Enhanced Professional Satisfaction
Free from the "hamster wheel" of image-maintenance, Jackie now experiences nursing as an evolving journey rather than a static performance. Satisfaction stems from learning, collaboration, and alignment with personal values—rather than from ticking off tasks or policing appearances.
The Ongoing Role of the Critical Friend
Jackie maintains an egalitarian mentorship relationship with her critical friend as part of her professional accountability. Regular reflective conversations provide a safe arena to examine practice, explore blind spots, and set growth goals.
Theoretical Integration: Dweck and Solution-Focused Approaches
Exposure to Carol Dweck’s scholarship gave Jackie a conceptual toolkit for her lived experience. She then embraced solution-focused methodologies, which emphasise identifying what works well and amplifying it. Relationship-building itself became legitimate "work," not a peripheral nicety.
Routine Practices for Continuous Development
Jackie solicits feedback from multiple sources: supervisors, colleagues, patients, and even family. Reflection is not confined to annual reviews but woven into daily life.

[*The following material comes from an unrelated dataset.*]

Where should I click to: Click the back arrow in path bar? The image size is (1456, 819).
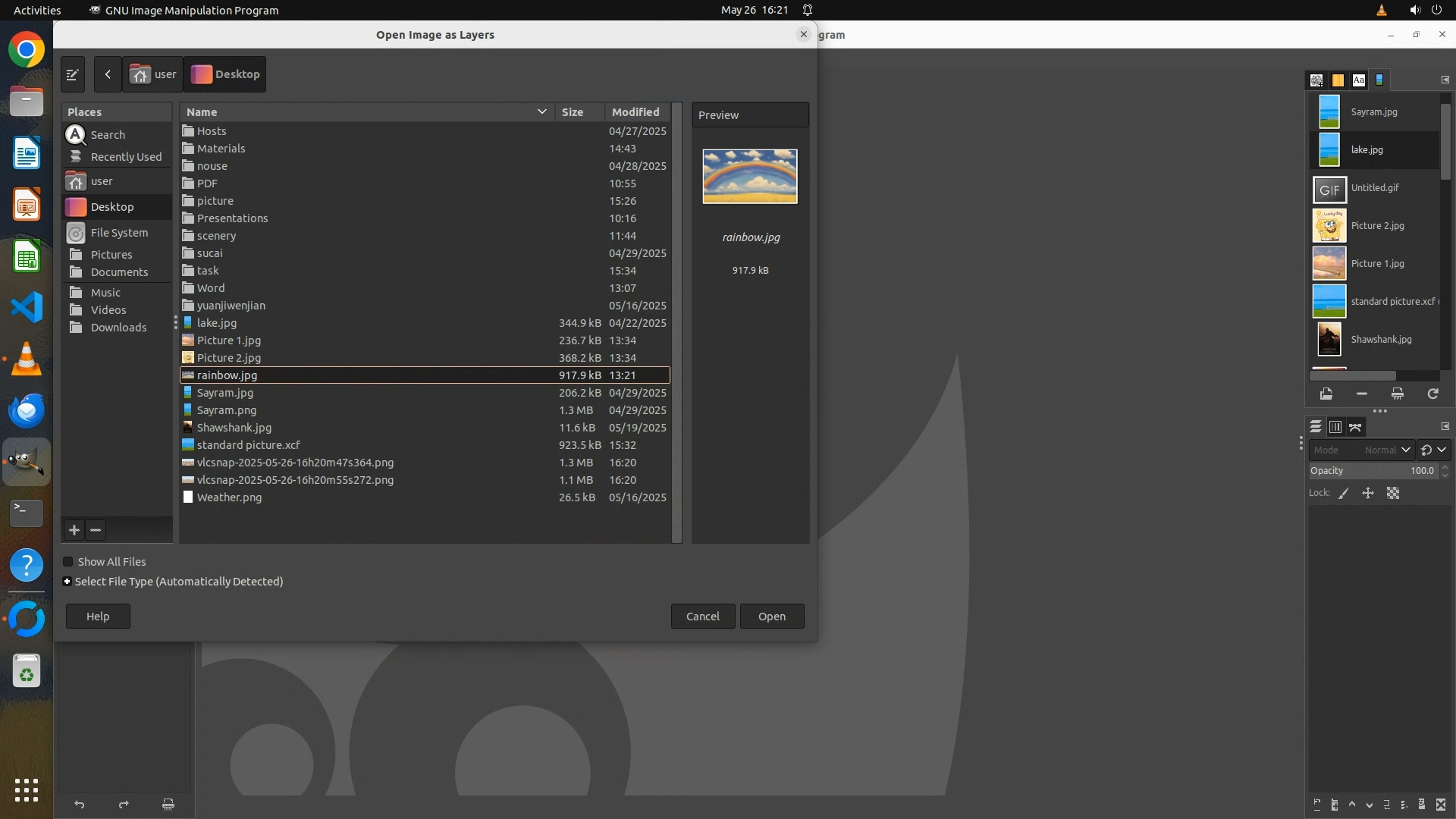coord(108,74)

She frames feedback as data for growth rather than judgment of worth.
Sitting with Discomfort: Processing Critical Feedback
Feedback often carries an emotional sting. Drawing on research literature, Jackie practices “sitting with the uncomfortable” for days before acting. This pause tempers knee-jerk defensiveness, allowing her to search for blind spots and underlying truths. Eventually, she discerns which insights to adopt and how to translate them into concrete change.
Defining Growth Mindset in Practice
For Jackie, a growth mindset resembles boarding a roller coaster—accepting unpredictable twists but trusting her capacity to navigate them using curiosity, experimentation, and incremental "baby steps." Occasional retreats or setbacks are normal; the key is iterative forward movement.

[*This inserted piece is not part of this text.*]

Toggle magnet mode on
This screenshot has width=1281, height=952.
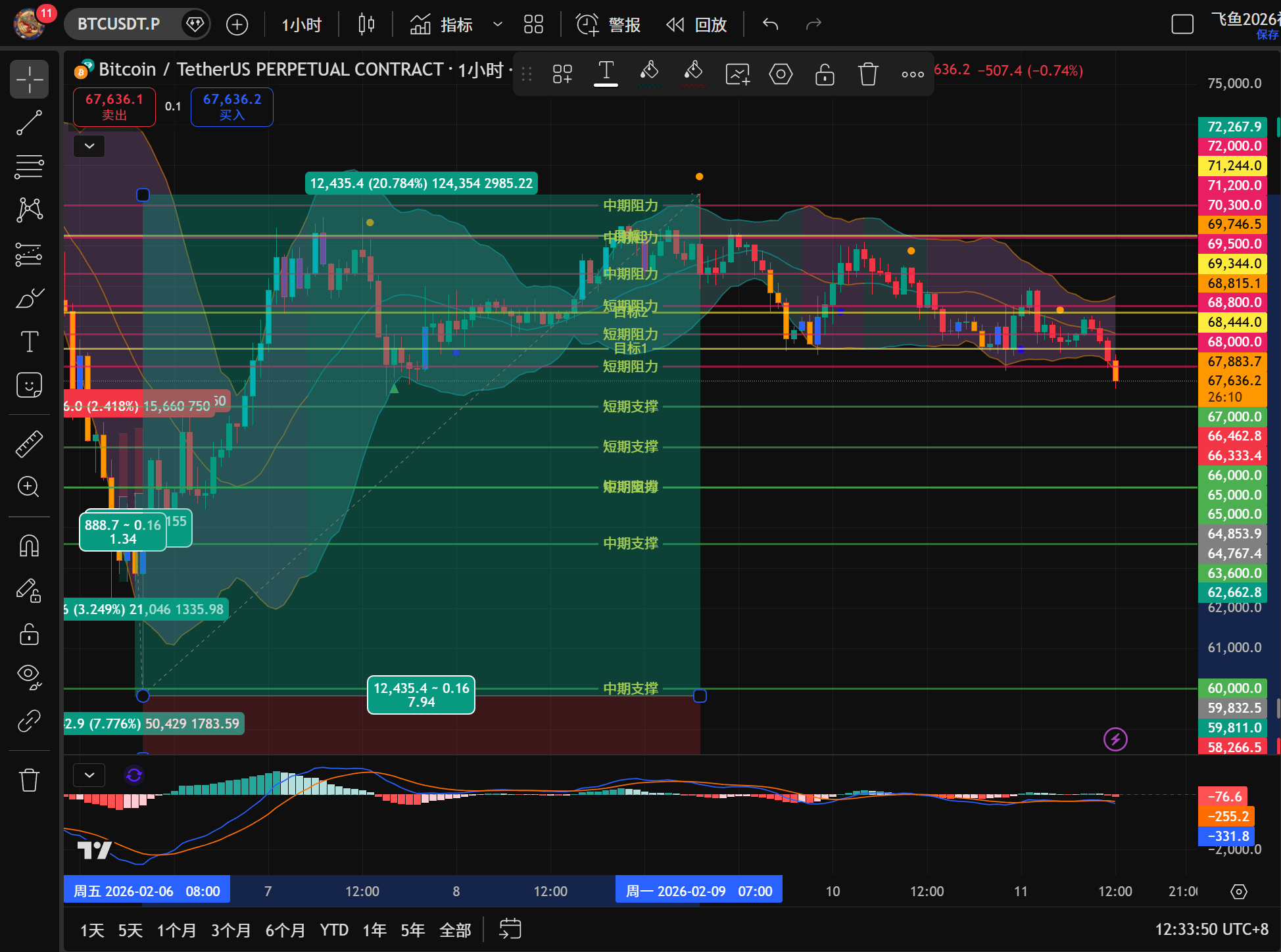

Practical Tools and Strategies
Replace self-judgment with inquisitive questions.
Engage critical friends or mentors for reflective dialogue.
Actively seek multidisciplinary input to broaden perspective.
Treat relationship-building as essential clinical work.
Embrace feedback loops, reserving time to process emotional reactions.
Celebrate small wins to sustain motivation; then scale up challenges gradually.
Ethical and Relational Implications
Adopting a growth mindset fosters psychological safety, reduces blame culture, and improves patient outcomes through better collaboration. It also models professional humility, encouraging peers and students to view mistakes as learning opportunities rather than failings.
Concluding Insights
Jackie’s journey illustrates that abandoning perfectionism in favor of curiosity revitalises both personal wellbeing and professional efficacy. A single critical incident—combined with provocative questioning and openness to discomfort—catalysed a lifelong commitment to reflection, relationship-centred practice, and growth-oriented nursing.